PASSAGE FOR REVIEW below:
The first version of Enlightenment Vision was made over a year ago. It took so long to finish because I was jumping from project to project learning new aspects of Objective-C and experimenting with other game ideas. Since then I’ve improved tremendously and have been thinking about how I would code EV today.
When I started EV, I didn’t know how to use arrays, so I turned that limitation into a challenge for innovation by deciding that each game element would have a unique relationship to the other. I ended up adding in the blue corners for a scoring section, which are the only copied objects. Now, instead of writing the Life, Death, Obstacle and Enlightenment movement code separately, I would create a class of objects with properties that determine how they behave.
One property would be “collides with”. Could do multiple “collides with” properties for each object “type” (I think this is OK if you only have a few), or a string / array with a series of numbers referencing each object. Another property would define the “effect” for each kind of collision. Effects would include “strike”, “bounce”, “damage”, “kill”. Strike would function as Life and the Obstacles do now, bounce would have both objects affected by the momentum.
Another property would be “movement type” (along with the various acceleration / turning / top-speed values that Life and Death currently use). In Enlightenment Vision, Life pursues Understanding with a separate X and Y velocity while Death follows a smoother curve. There would be four properties for pursuit: one for type, one for current object, one for rules of starting pursuit and a variable to be used when determining starting pursuit (eg. modifying the % pursuit begins, or a distance the two objects must be closer than). Not necessary for Enlightenment Vision, but essential for making the system reusable. In a different game, an object could be defined as pursuing “type 1″, with a null current target, pursuit type “1″ (which would find the closest object of that kind and pursue). So when this object ticks (how often an object ticks could be another property) it will scan the game object array for “type 1″s. If it finds any, it will call checkPursuit:(1) to see if it should begin pursuit using the “begin pursuit” property of value 1, which calls for “begin pursuit immediately”. The object would set its target, and then its movement type and variables would determine how it follows.
Properties for determining the end of a pursuit (target is too far, target is dead, target has changed targets) would be useful, as would properties to define additional movement behavior like dodging incoming attackers, or weighing diverting pursuit to avoid proximity to a corner or collect a power-up, or evade if the target has recently used a weapon, or speed up if the target has recently used a technique that will slow them down / cause them to be defenseless.
A createObject function would call for an integer to determine what type, and possibly a CGPoint for location, or an integer for use in a spawningRules lookup by the createObject function, which would received the integer for what type of object, as well.
I have done something similar when creating kinds of ships in SHMUP engines, but just for determining varying stats when most of the behavior is the same. This design allows for differing behavior, dynamically generated so you can change a few parameters of an object type instead of the inefficient “change how type 1 behaves in the move function, change how type 2 behaves in the fire function”, properties for each type are assigned, so you can have more properties than you need and just switch them out during development.
Have a few projects in sight at the moment, I expect I’ll make something of this though.
End of PASSAGE FOR REVIEW.
EXERCISE PROMPT: In the post on recoding Enlightenment Vision, which effects are listed for collisions? Rely solely on the text above.
DATA RECORDS below:
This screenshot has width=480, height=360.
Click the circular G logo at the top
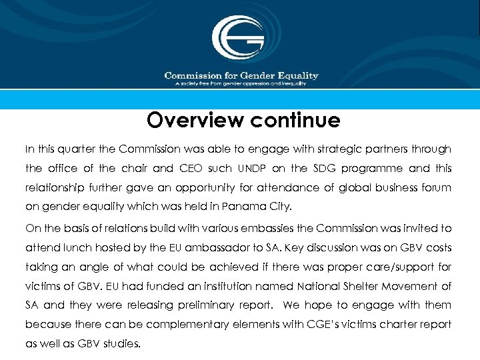[237, 37]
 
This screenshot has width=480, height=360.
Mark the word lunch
[79, 247]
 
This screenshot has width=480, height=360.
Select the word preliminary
[202, 305]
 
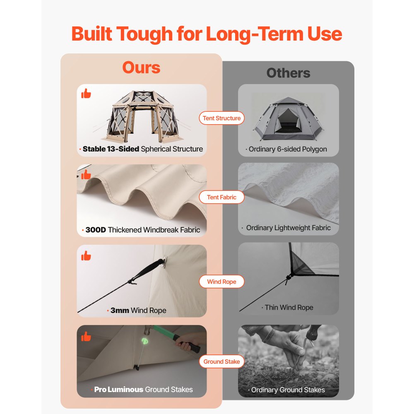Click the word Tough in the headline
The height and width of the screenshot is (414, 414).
point(144,34)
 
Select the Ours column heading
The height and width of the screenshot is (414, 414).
point(141,67)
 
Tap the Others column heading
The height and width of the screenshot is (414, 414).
point(288,73)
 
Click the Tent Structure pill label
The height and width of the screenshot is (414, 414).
point(221,118)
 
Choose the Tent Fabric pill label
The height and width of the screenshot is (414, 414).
point(221,197)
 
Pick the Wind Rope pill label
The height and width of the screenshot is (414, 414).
point(221,282)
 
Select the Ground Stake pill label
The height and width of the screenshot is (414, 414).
point(221,361)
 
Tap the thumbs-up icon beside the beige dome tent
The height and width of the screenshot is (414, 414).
point(86,94)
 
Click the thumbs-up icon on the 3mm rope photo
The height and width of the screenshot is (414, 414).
point(86,255)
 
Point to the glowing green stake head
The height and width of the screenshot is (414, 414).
point(145,341)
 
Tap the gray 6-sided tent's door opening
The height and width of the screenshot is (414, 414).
point(287,121)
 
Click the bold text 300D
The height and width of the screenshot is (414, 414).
point(96,230)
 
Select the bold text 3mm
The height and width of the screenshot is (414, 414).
point(120,310)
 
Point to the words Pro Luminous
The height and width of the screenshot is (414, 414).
point(118,390)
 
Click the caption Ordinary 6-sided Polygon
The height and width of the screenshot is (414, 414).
point(288,149)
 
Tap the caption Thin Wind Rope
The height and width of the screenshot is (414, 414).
point(289,307)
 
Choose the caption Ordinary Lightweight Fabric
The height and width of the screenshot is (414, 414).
point(288,228)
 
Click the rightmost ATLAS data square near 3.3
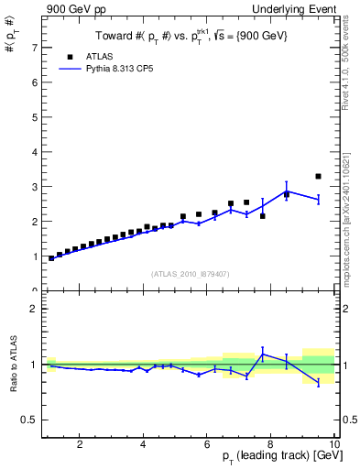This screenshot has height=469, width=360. coord(318,176)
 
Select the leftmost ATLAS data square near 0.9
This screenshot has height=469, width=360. coord(51,258)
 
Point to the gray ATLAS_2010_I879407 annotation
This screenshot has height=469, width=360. coord(190,274)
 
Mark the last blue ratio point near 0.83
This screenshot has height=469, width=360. coord(318,382)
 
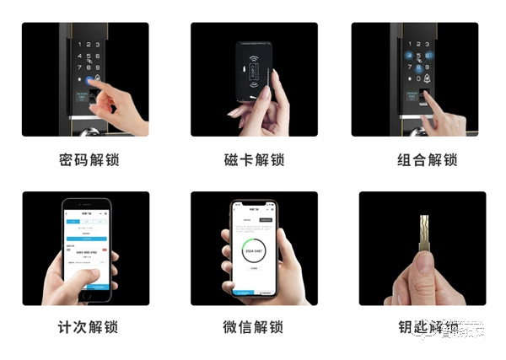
End of DATA RECORDS.
WRITTEN RESPONSE: Strike, bounce, damage, and kill.